Task directions – Your output is to hold only the lines from the one showing "Where should I" through the end of the listing, exactly, with every picture excluded.

Data to process –
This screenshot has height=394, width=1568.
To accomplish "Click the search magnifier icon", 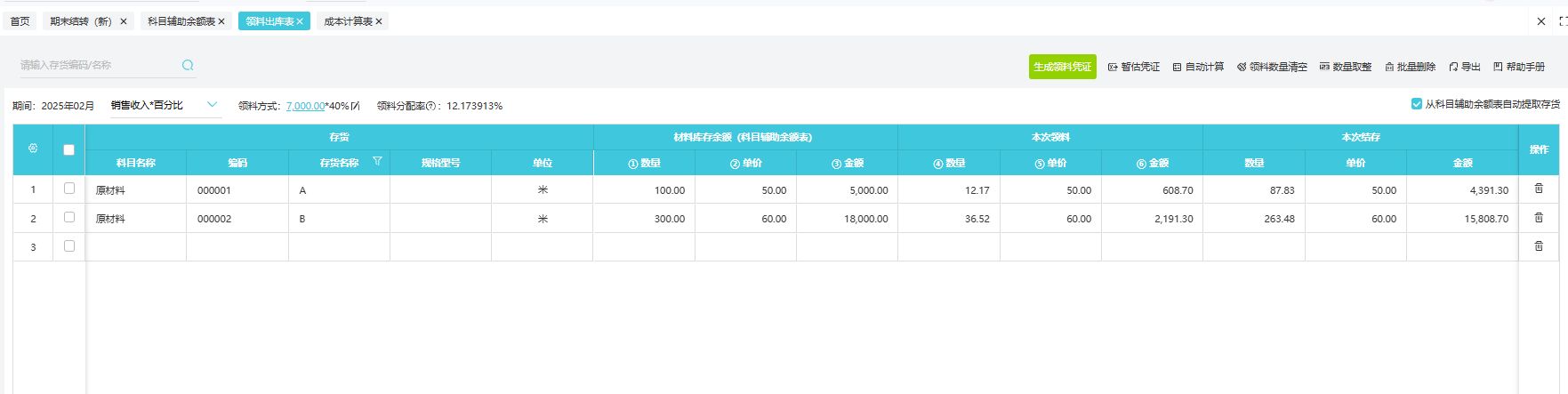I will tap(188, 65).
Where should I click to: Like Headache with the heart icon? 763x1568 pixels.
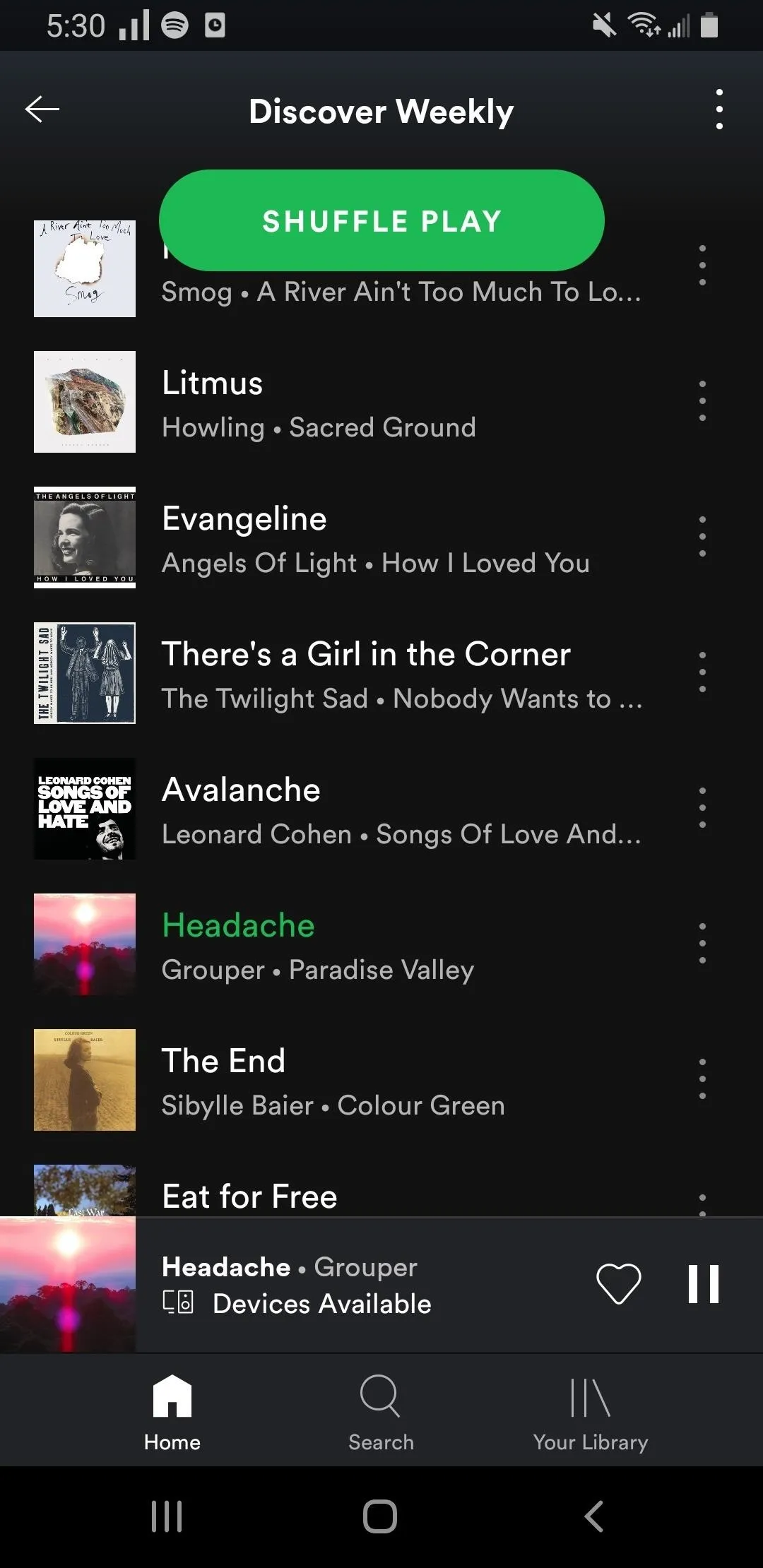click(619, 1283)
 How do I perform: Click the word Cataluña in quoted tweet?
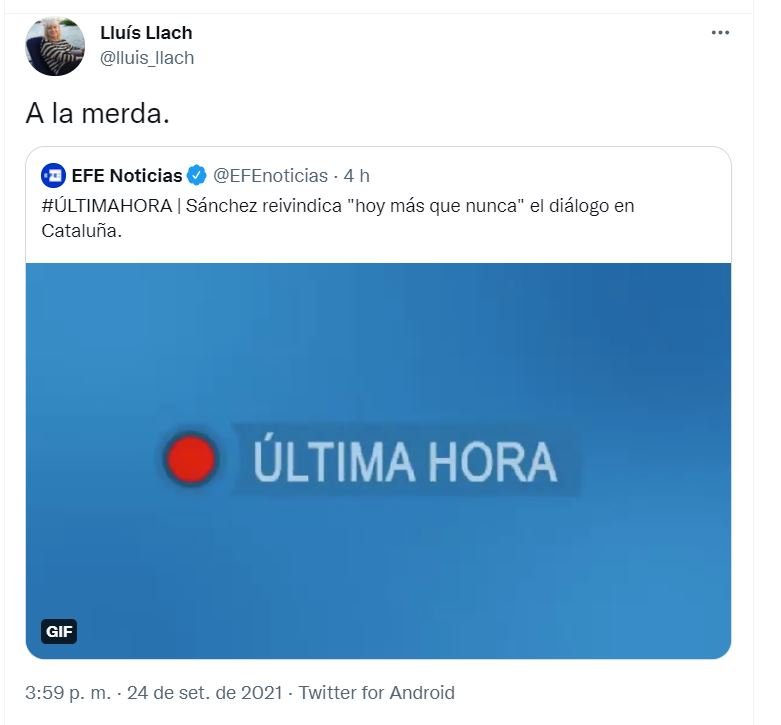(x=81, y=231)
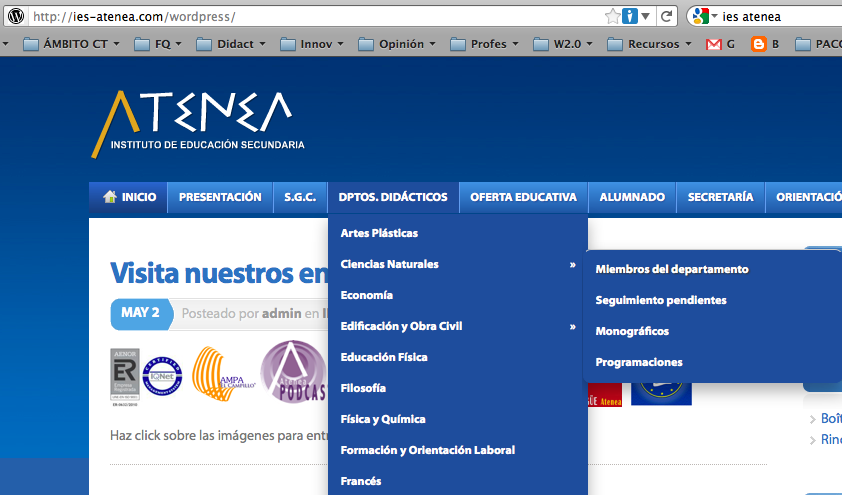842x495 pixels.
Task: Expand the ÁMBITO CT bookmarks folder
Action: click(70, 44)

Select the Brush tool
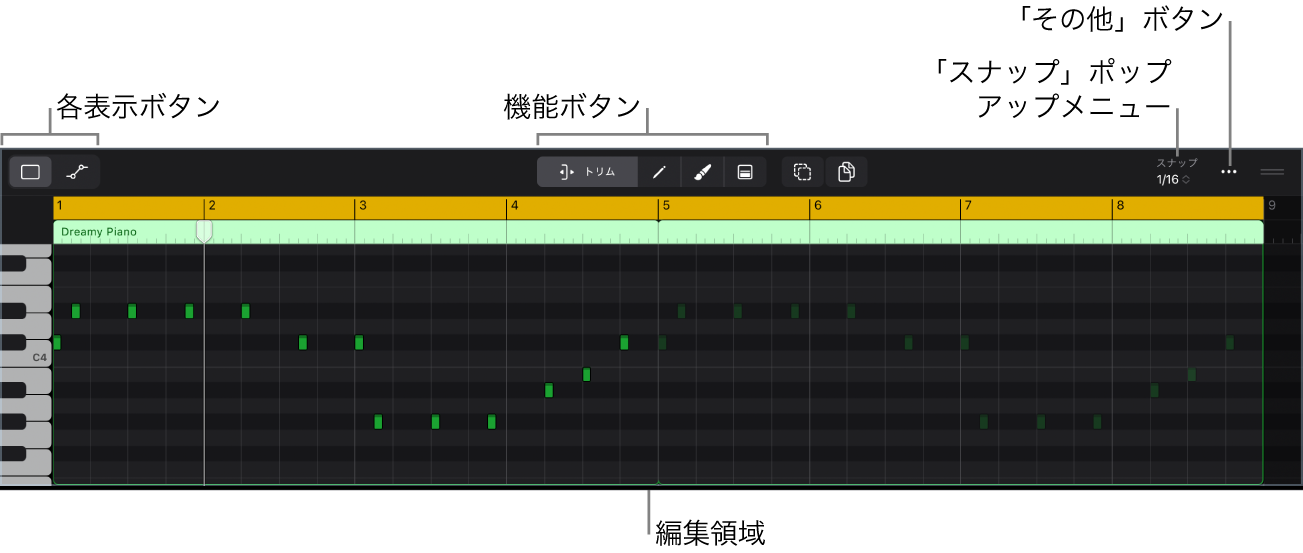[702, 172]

Exercise result –
Where should I click to: Like Headache with the heart icon? 763x1568 pixels.
click(619, 1283)
 How do I perform: Click the word Cataluña in quoted tweet?
(x=81, y=231)
842x495 pixels.
Task: Expand the ÁMBITO CT bookmarks folder
Action: click(70, 44)

Select the Brush tool
[702, 172]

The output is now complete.